EXERCISE BRIEF: Transcribe, starting at the line with "You are a computer-use" and ending at the line with "The image size is (629, 449).", every line of the material below exactly, but leave out the pictures and anything outside that span.

DATA TO EXAMINE:
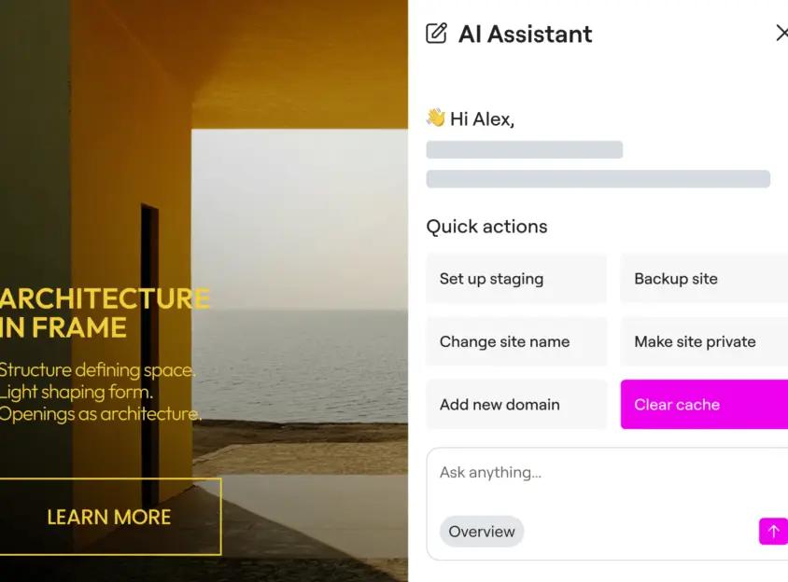Viewport: 788px width, 582px height.
Task: Click the LEARN MORE button
Action: [109, 517]
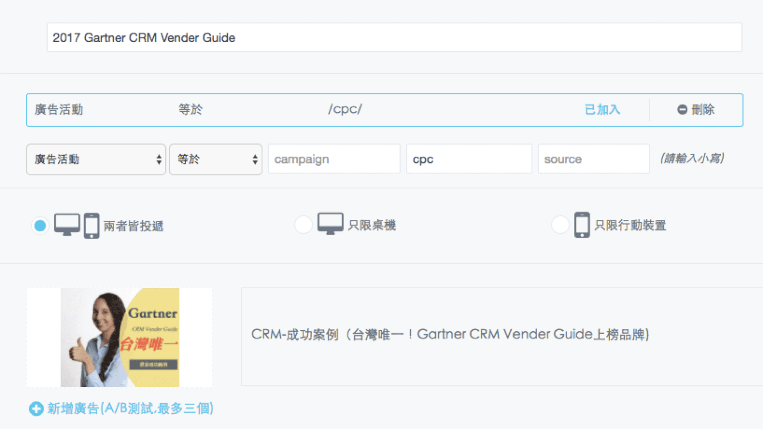
Task: Click into the source input field
Action: tap(593, 159)
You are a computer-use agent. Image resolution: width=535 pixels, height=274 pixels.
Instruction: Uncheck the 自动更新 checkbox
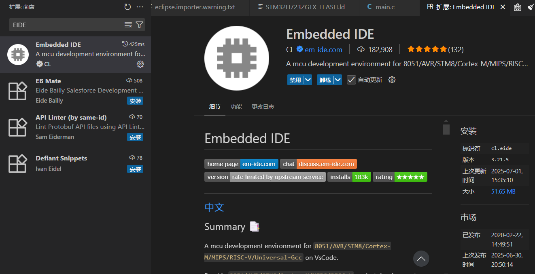coord(351,80)
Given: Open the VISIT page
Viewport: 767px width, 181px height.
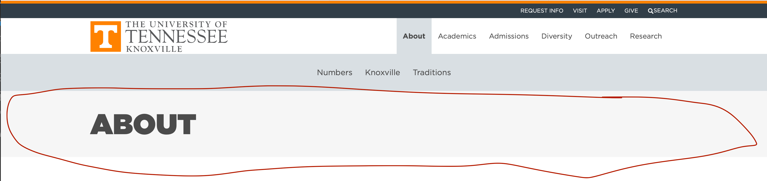Looking at the screenshot, I should (580, 10).
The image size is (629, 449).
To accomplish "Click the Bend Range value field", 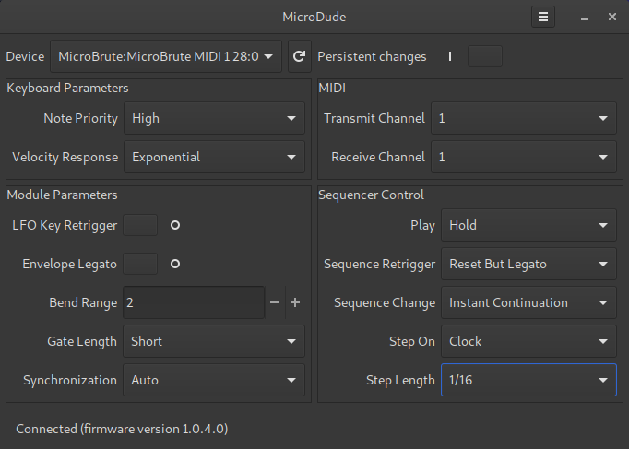I will click(x=194, y=302).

SOLUTION TO THIS EXERCISE:
You are a computer-use agent. Image resolution: width=535 pixels, height=274 pixels.
Instruction: Uncheck the 自动更新 checkbox
coord(351,80)
Given: Open the VISIT page
Viewport: 767px width, 181px height.
Looking at the screenshot, I should (580, 10).
The image size is (629, 449).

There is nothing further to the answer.